The company has been pushing through a seemingly insurmountable amount of legal papers this past year, and though it's nearing the end, it still has to get formulas for the different liquors approved. So Thursday, which will just be a soft opening, will mostly be a chance for the curious person to drop in and chat with the talkative owner, Lexi aka (she jokes) "The Lexicon," for how many words she spews out of her mouth. Also, you can buy a cool t-shirt for $12.
Lexi said that she will probably not start selling for at least three weeks and at most six weeks out while she makes the final hurdles.
"The doors are open but we're still waiting for the last couple of papers until we sell some alcohol," she said.
In the meantime, however, people can get an idea of what to expect. While many new distilleries have a focus on whiskey ("Everyone wants to make whiskey," Lexi lamented), Old Ballard Liquor Co. will be focusing on the bounce liqueur, and will also eventually offer vodka and aquavit.

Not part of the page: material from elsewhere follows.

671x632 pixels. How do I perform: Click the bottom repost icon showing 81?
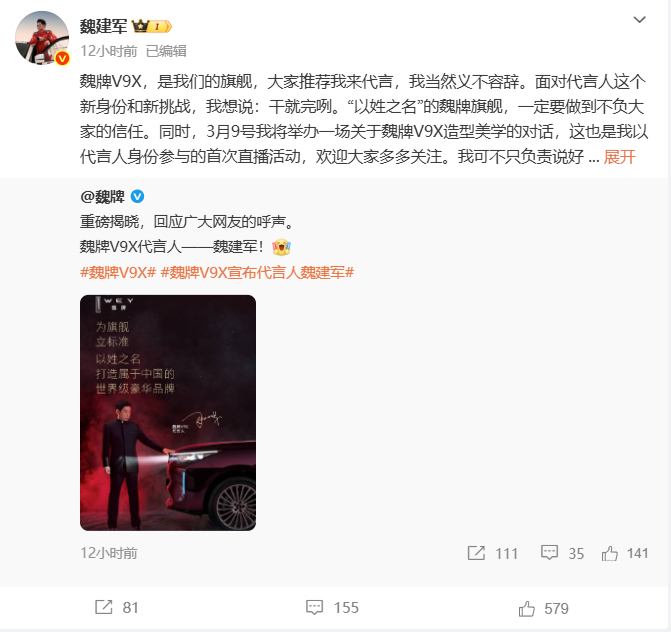pos(104,607)

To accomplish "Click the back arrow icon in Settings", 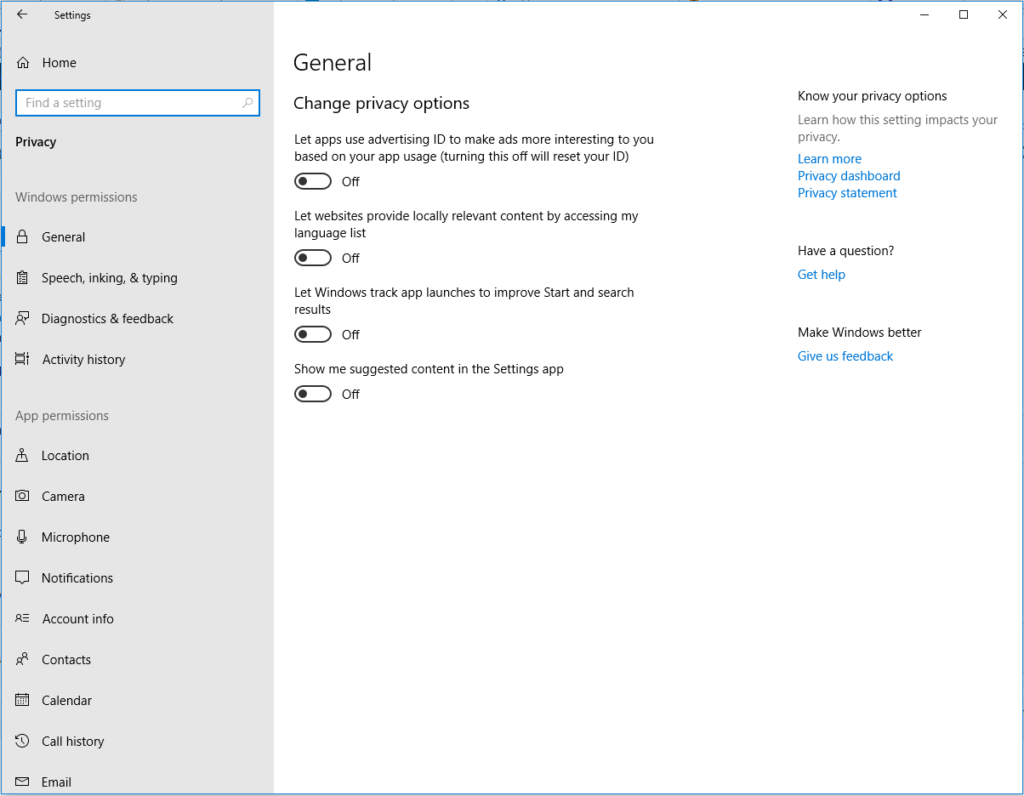I will [22, 15].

Bounce is a fruit-infused product that is a higher proof and is sweet, but not overbearingly so like many other liqueurs are, Lexi said. Each flavor has to be aged for at least six months.

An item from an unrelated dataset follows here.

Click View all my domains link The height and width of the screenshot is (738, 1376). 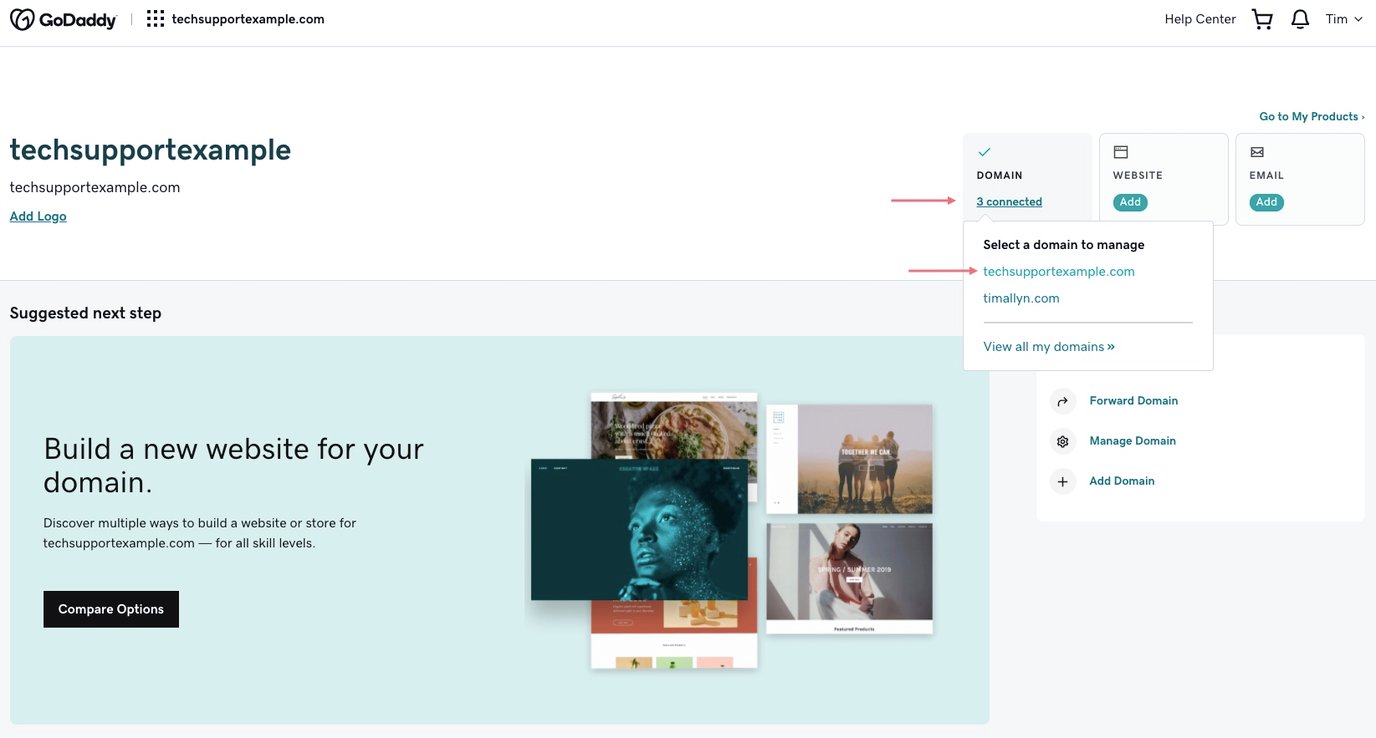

Stepping into the Old Ballard Liquor Co. space, one can see that Lexi is some sort of mad scientist always trying out different fruits to create new flavors. Sitting on a rack are many wonderfully colored jars with different fruits floating in them: cherries, blueberries, nectarines, Italian plums, watermelon, rhubarb and more. Some turn out well, she said, and others, not so much. But, she confides, "If it tastes like ass, I'm not going to sell it."

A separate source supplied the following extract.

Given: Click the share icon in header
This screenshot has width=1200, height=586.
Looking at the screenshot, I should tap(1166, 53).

Her flagship product is the Cherry Bounce, for which she gets the cherries from a farm in Eastern Washington. Once a year, she said, she goes to the farm to gather up 1,600 lbs. of cherries, brings them back to the distillery where she has a team of people, and bottles up the batch for the whole year. "I like to say it goes from farm to bottle in 12 hours, though it's more complicated than that."
When creating a new flavor, Lexi said she is looking for a couple of things. For one, she wants it to taste good and clean, but also she wants the flavor to be distinct, to taste like the specific fruit, and not so much as a boring nondescript sweet flavor.
Lexi also brings with her an Old Ballard-type attitude. She's pragmatic, speaks Swedish, she mourns the fast-fading heritage of the neighborhood and she's strongly passionate about serving the neighborhood and won't go too far out of bounds if it's possible to be sustainable that way. She said she has a business plan to grow only so much, so she can continue to serve the local community without giving up quality of service or product; she's not so interested in becoming a big corporate national distributor, she said.
"It's Old Ballard (Liquor Co.), right? So it's Scandinavian, it's pragmatic ... and very unpretentious. At least, I want it to be unpretentious, I don't know what will happen when the hipsters invade," she said. (She also noted that she's not a hipster-hater and that they are definitely welcome.)
She added, "We've really lost our sense of identity, and I miss it ... this is one of the small ways that I can honor that, tip my hat to it."
Also, perhaps appealing for fellow Old Ballard types, she plans to make no-B.S. vodka and aquavit.
For the vodka, she plans to make a straight-shooting, high quality craft well, with none of the fancy gimmicks of the new flavor-forward products that have become popular on the market as of late. "In my opinion, vodka's not meant for sipping. You shoot vodka or mix with vodka," Lexi said.
For aquavit, she wants to stay true to the original flavors, flavored with caraway. Having been to Scandinavia, she said, she knows how it should taste. "I want to make it good enough that people from that area will understand it."
For Lexi, the Ballard Liquor Co. is a culmination of who she is.
"I worked software for a long time and I didn't like it. I'm really burnt out," she said. "This (Old Ballard Liquor Co.) was really an amalgamation of culinary, science and small business ownership (instead of working for someone else) that actually pays the bills."